WHAT THE TASK REQUIRES -> Copy the entries exactly. Their pictures do not belong in the copy.
PROVIDED INFORMATION below:
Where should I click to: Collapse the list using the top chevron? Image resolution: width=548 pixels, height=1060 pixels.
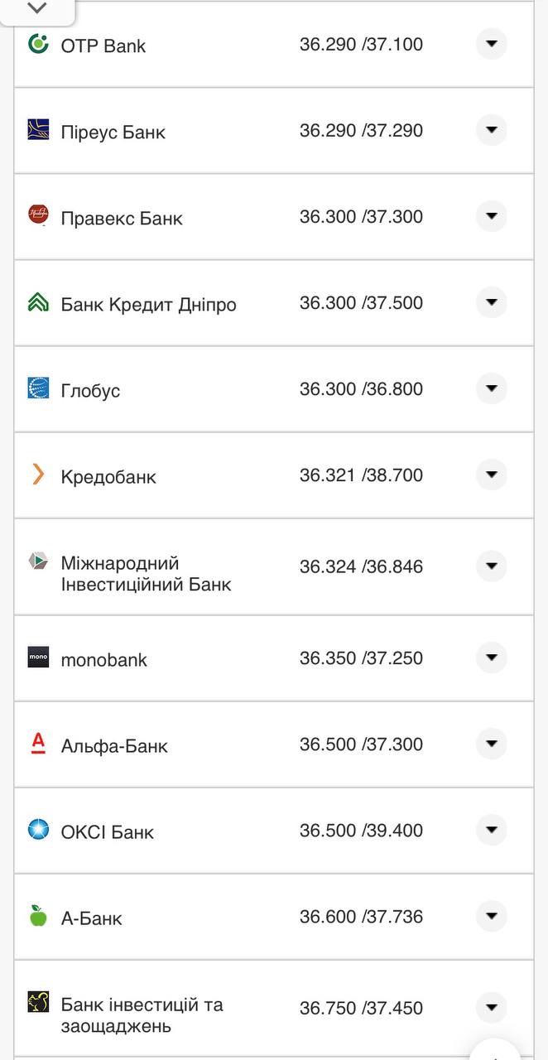click(36, 7)
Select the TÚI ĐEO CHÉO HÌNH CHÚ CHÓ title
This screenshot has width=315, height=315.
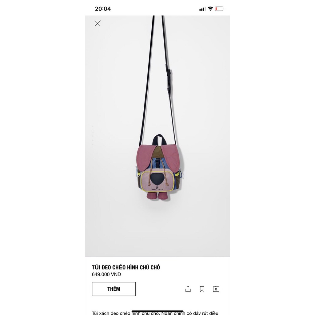point(126,267)
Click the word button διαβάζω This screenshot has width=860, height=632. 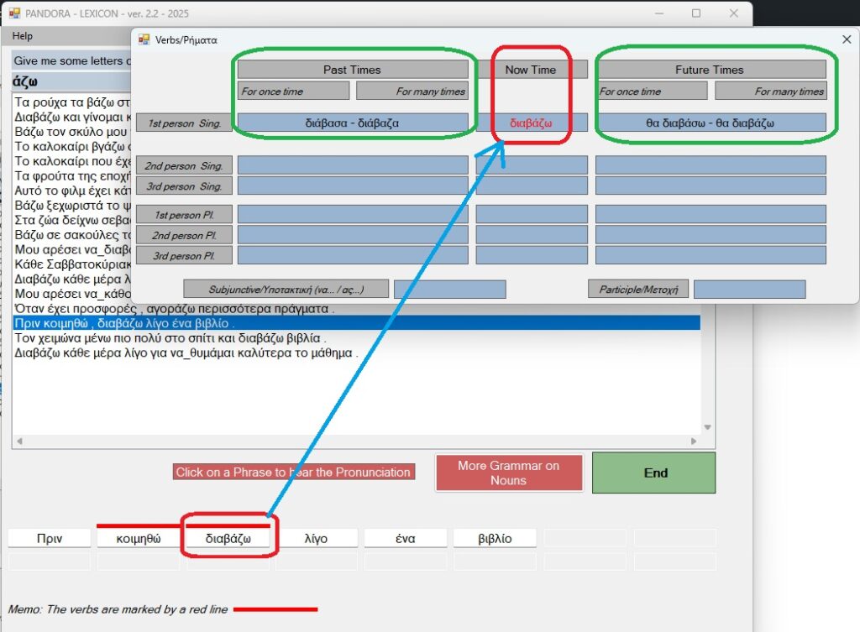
End of PROVIDED INFORMATION.
TASK RESULT ->
Where should I click to: Collapse the list using the top chevron? Image resolution: width=548 pixels, height=1060 pixels.
click(36, 7)
Select the TÚI ĐEO CHÉO HÌNH CHÚ CHÓ title
This screenshot has width=315, height=315.
point(126,267)
Click the word button διαβάζω This screenshot has width=860, height=632. 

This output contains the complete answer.